Les solutions hors-réseau sont en partie modulables et permettent ainsi aux bénéficiaires d’augmenter les capacités de leur installation à mesure que leurs économies leurs permettent de réinvestir. un ménage peut ainsi acheter un kit solaire (par exemple, 1 kit solaire pour allumer 4 ampoules, brancher un téléphone portable et un téléviseur, éventuellement un ventilateur.Quand il aura plus de moyen ce ménage pourra par exemple rajouter un autre panneau solaire et une batterie pour brancher par exemple un réfrigérateur….)

L’approche économique la plus pertinente veut que les deux tiers de ces systèmes soient hydrauliques, photovoltaïques ou éoliens.

Les micro-réseaux permettent aujourd’hui de soutenir certaines activités productives, notamment dans l’agriculture en améliorant le pompage de l’eau ou en permettant la transformation des aliments.

– production ou assemblage d’une partie des composants sur place qui se traduirait par la formation et la création d’un savoir faire locale.

LES OBSTACLES

Si les kits solaires ont connu un essor important dans toute l’Afrique sur les 5 dernières années, le développement de structures plus grandes est soumis à de fortes contraintes. Certaines complications sont dues au contexte économique et politique local et sont inhérentes à tout projet d’électrification en Guinée. A noter également qu’en Guinée, nous attendons trop des compagnies minières dans ce domaine.

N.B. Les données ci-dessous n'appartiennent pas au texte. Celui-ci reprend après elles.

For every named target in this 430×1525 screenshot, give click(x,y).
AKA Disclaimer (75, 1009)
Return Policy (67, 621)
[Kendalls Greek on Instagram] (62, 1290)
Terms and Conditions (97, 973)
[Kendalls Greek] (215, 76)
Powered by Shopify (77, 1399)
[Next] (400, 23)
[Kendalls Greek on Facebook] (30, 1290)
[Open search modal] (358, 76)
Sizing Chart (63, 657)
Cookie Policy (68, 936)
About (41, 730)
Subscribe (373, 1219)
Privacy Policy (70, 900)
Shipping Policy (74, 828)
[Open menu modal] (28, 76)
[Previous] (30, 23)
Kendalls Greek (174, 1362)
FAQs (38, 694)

Obstacles aux projets d’électrification rurale décentralisée ; sources (GABRIELLE DESARNAUD -Institut Français des Relations Internationales (IFRI), Paris)

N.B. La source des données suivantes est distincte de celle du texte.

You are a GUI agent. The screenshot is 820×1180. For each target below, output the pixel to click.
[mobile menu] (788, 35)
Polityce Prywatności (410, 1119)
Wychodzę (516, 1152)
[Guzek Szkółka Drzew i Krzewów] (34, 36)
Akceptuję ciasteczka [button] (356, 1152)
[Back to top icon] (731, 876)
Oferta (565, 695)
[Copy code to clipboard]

– Absence de plan national d’électrification clair, ce qui fait courir un risque aux investisseurs
– Tarifs d’électricité national et réglementations du secteur électrique (absence de compteurs)
-opacité dans l’établissement des factures d’électricité
– Réglementation fiscale, dont l’exonération de la TVA sur les équipements et les combustibles pour les entreprises du secteur minier et secteur industriel
– Il serait préférable d’exonérer les compagnies minières qui utilisent des énergies renouvelables et qui ont un vrai plan de préservation de l’environnement et les taxer quand elles utilisent des énergies fossiles,
– Mauvaise qualité des produits solaires importés: Lampe/kit solaires
– Barrières à l’importation sur les produits solaire (90% des produits sont fabriqués en Chine), représentent jusqu’à 70% du prix du produit final
– Absence de réseaux de distribution dans les campagnes et les zones très isolées
– Coût d’acquisition de l’énergie électrique toujours trop élevé pour les plus pauvres des pauvres, un segment de marché difficile à toucher

– Manque de service de maintenance, de techniciens et ingénieurs spécialisés en la matière
– Manque de plans de formation pour permettre l’entretien basique par les bénéficiaires ou une institution communautaire de Panneaux solaires
– Répartition des responsabilités peu claire dans les projets communautaires
– La qualité des composants s’améliore mais toute une génération de batteries pose aujourd’hui problème (et ne peuvent pas être recyclées en raison du manque de chaine logistique locale), on accentue la pollution
– Peu de prise en compte dès la conception du projet des coûts de remplacement des batteries, des canaux de distribution et d’installation
– Besoins mal évalués en amont, ce qui conduit à une sollicitation trop élevée du matériel et une dégradation précoce
– Projets risqués compte tenu des réglementations en vigueur et retours sur investissement faibles, ce qui limite l’implication du secteur privé
– Procédures administratives complexes
– Projets reposant sur des donateurs
– Absence totale de régime de concessions dans le secteur des énergies renouvelables
– Moyens humains et institutionnels inadaptés
– Manque de connaissance des populations sur les impacts liés à l’utilisation de différentes énergies et méconnaissance des performances des différents systèmes
– Situation économique locale difficile
– Capacité du consommateur final à payer
– Systèmes et formalités de paiement

Ces facteurs externes influencent fortement la viabilité économique des plans d’électrification rurale par systèmes décentralisés. Or, cette viabilité économique est à la fois l’élément clé et complexe des projets alors que les difficultés techniques ne sont plus à l’heure actuelle un réel handicap, et que les aspects socio-économiques sont de mieux en mieux appréhendés en amont.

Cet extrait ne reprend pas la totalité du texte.